On Friday, Eni SpA ( ENI (BIT:ENI):IM) (NYSE: E) experienced a shift in stock rating as Stifel adjusted its view on the company from Buy to Hold, accompanied by a decrease in price target to EUR14.70 from the previous EUR17.30. This change comes ahead of the company's second-quarter 2024 results set to be released on July 26, before the market opens.
Stifel's assessment anticipates that the market will hone in on earnings per share (EPS) and leverage metrics in the upcoming report. Projections indicate a significant 25% year-over-year decline in EPS for the second quarter of 2024, with estimates falling 7% below the consensus. The revision is also based on the expectation of weaker cash generation leading to an increase in net debt on a sequential basis.
The firm has also revised its 2024 estimates for Eni's exploration and production (E&P) and, to a smaller degree, for its downstream operations. While the E&P segment's EBIT contribution is expected to rebound in 2025-2026, the profitability per barrel of oil equivalent (boe) is likely to be lower than previously estimated.
As a result of these adjustments, Stifel anticipates a downward revision in Eni's EBIT and net income for the years 2024-2026, with an average reduction of 13% and 24%, respectively. The analyst's commentary highlights these revised expectations, setting a cautious tone for the company's financial performance in the near term.

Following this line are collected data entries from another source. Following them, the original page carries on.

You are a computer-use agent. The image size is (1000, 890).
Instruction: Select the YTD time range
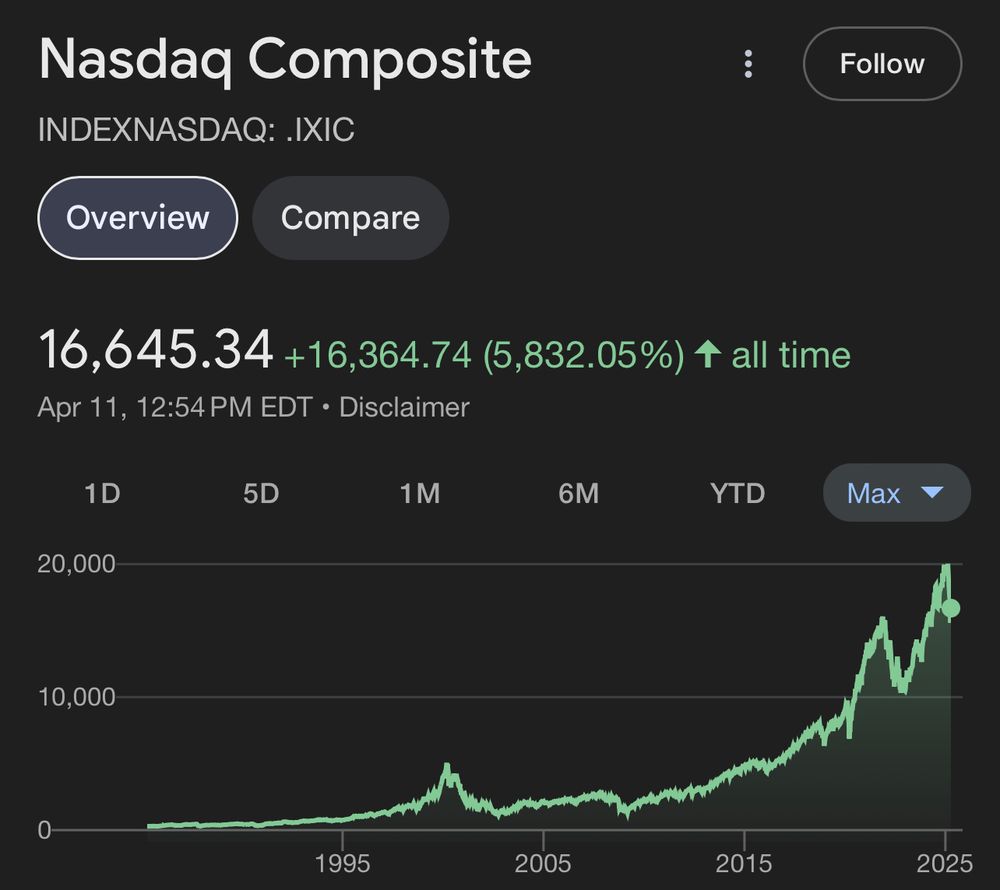(x=737, y=493)
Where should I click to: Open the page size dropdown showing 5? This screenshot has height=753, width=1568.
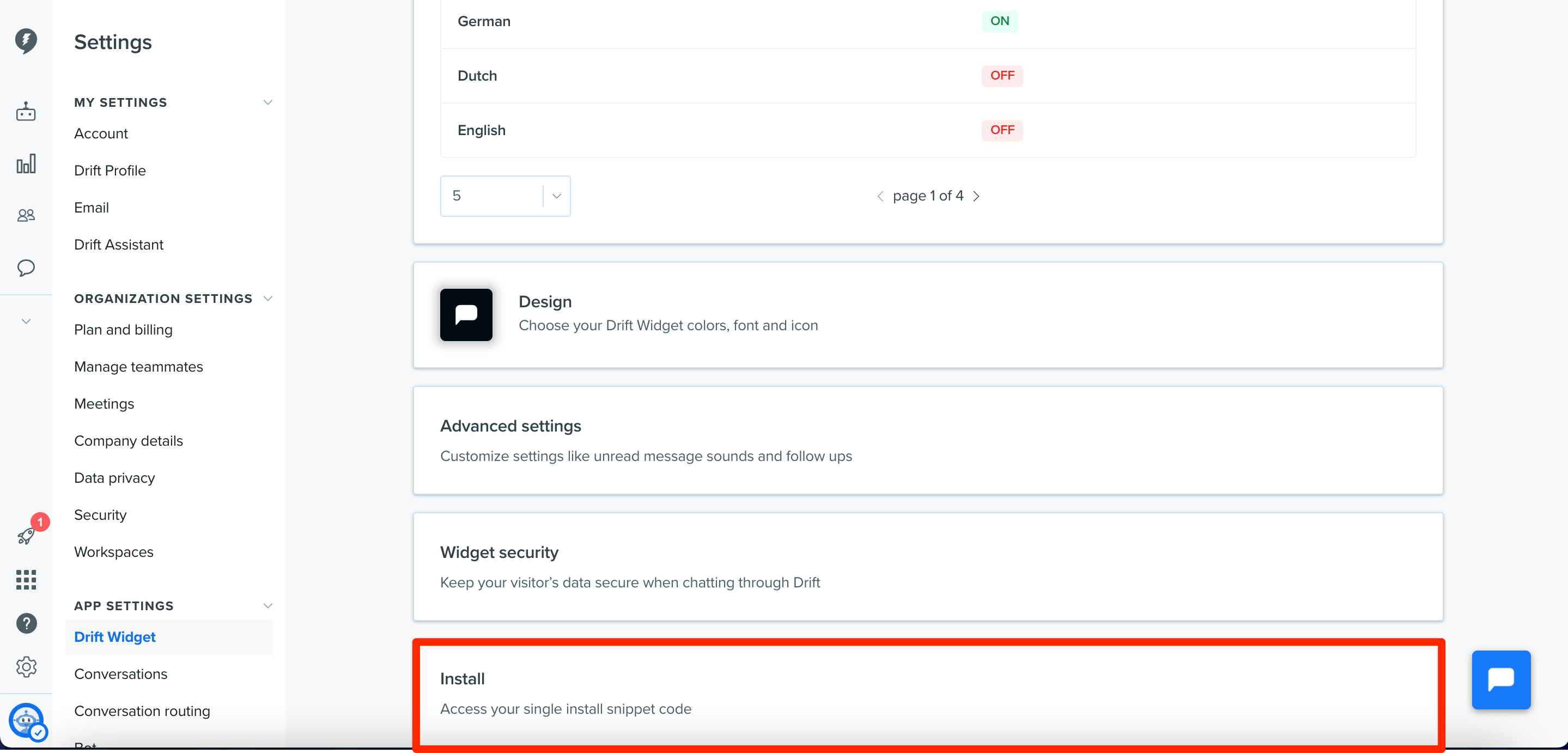555,196
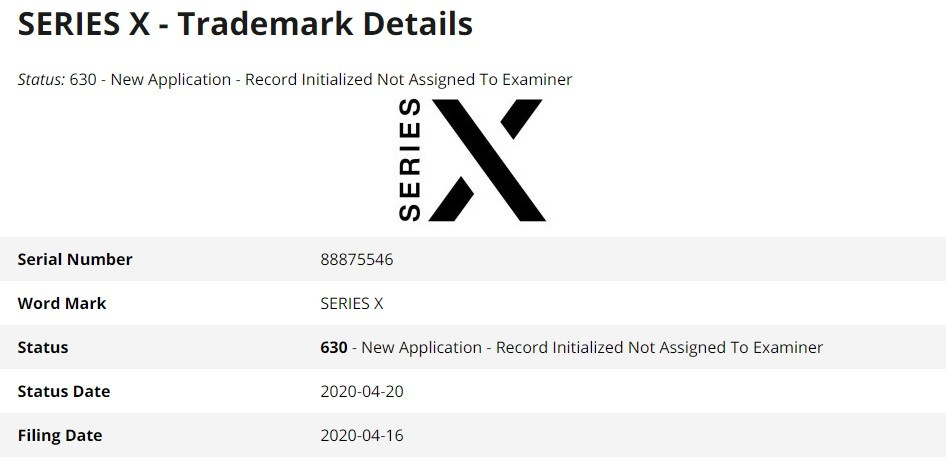The image size is (946, 462).
Task: Click the italic Status label under the heading
Action: [x=40, y=80]
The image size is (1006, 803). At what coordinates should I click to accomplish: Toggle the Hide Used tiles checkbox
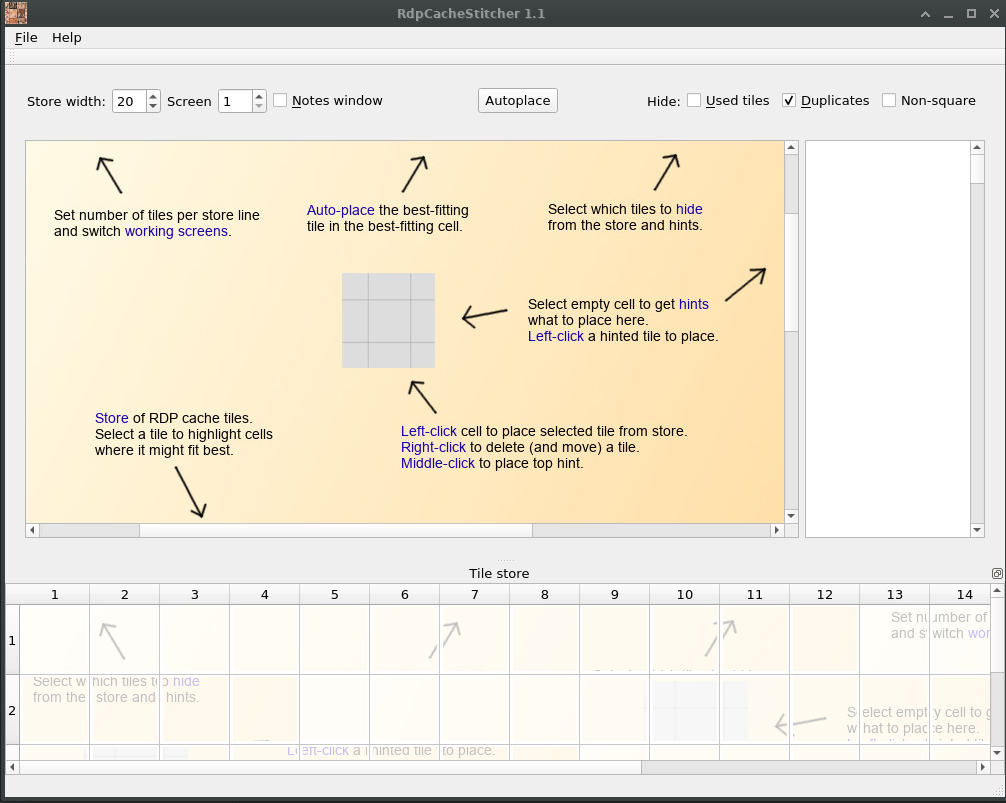pos(694,100)
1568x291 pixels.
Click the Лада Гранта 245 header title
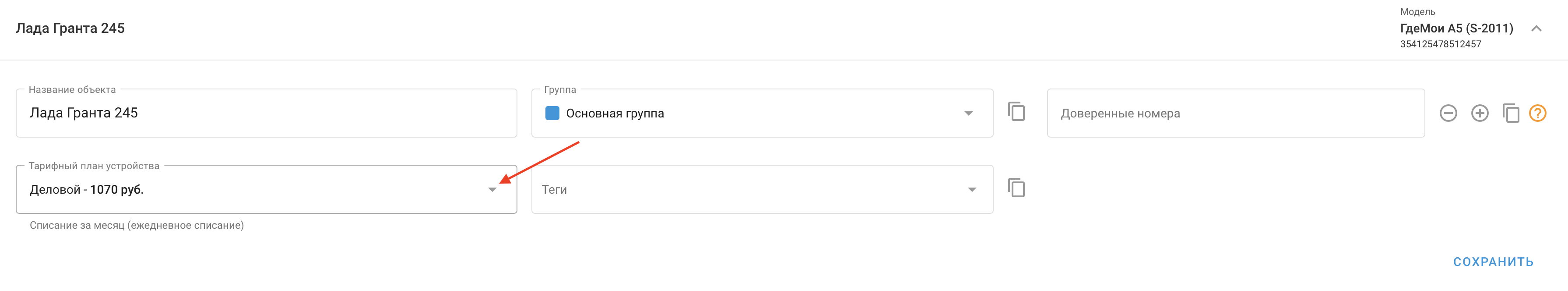[x=70, y=28]
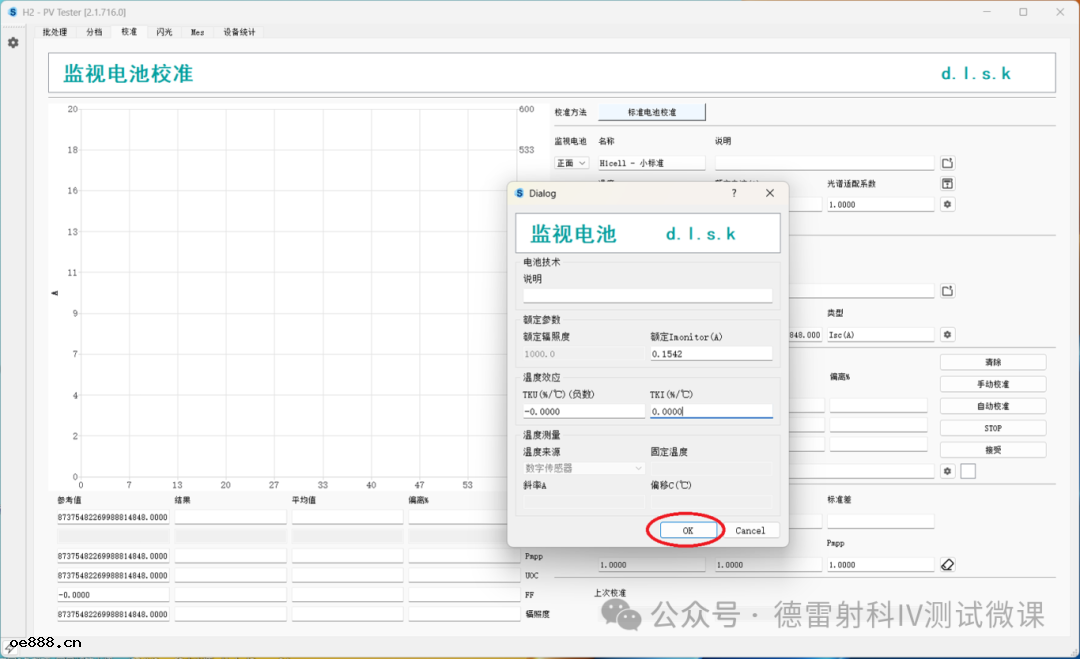Open the settings gear in left sidebar
This screenshot has width=1080, height=659.
tap(13, 43)
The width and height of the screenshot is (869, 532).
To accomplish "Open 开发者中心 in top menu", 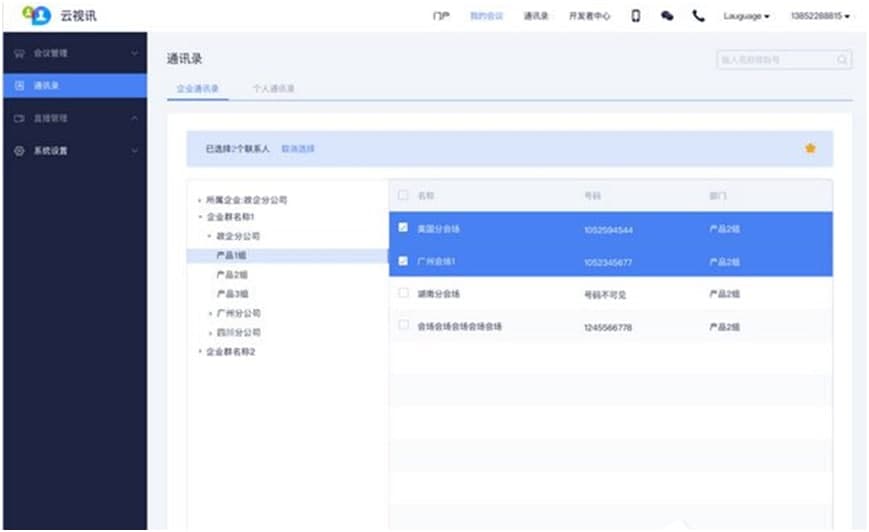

In other recent news, Italian multinational oil and gas company, Eni SpA, reported strong financial results for the first quarter of 2024, with a pro forma EBIT of €4.1 billion and a cash flow from operations of €3.9 billion. The company also reported a 5% increase in upstream production, attributing this growth to strategic acquisitions, including those of Neptune and Ithaca Energy (LON:ITH).
Morgan Stanley (NYSE:MS) resumed coverage on Eni SpA, assigning an Equalweight rating influenced by the stock's performance relative to its sector. The firm, however, acknowledged potential risks to the consensus estimates for the company's financials.
Eni's stock rating was upgraded from Neutral to Buy by Redburn-Atlantic, reflecting a belief in the company's growth trajectory. The company is also making significant investments in technology and expanding its renewable energy and carbon capture and storage programs. Despite an increase in net debt due to these acquisitions, Eni anticipates a reduction in debt levels through asset disposals and working capital releases.
Furthermore, a new share buyback program has been authorized for up to €3.5 billion, with Eni expecting to distribute up to 60% of additional cash flow to shareholders. These developments underscore Eni's strategic growth initiatives and commitment to shareholder value.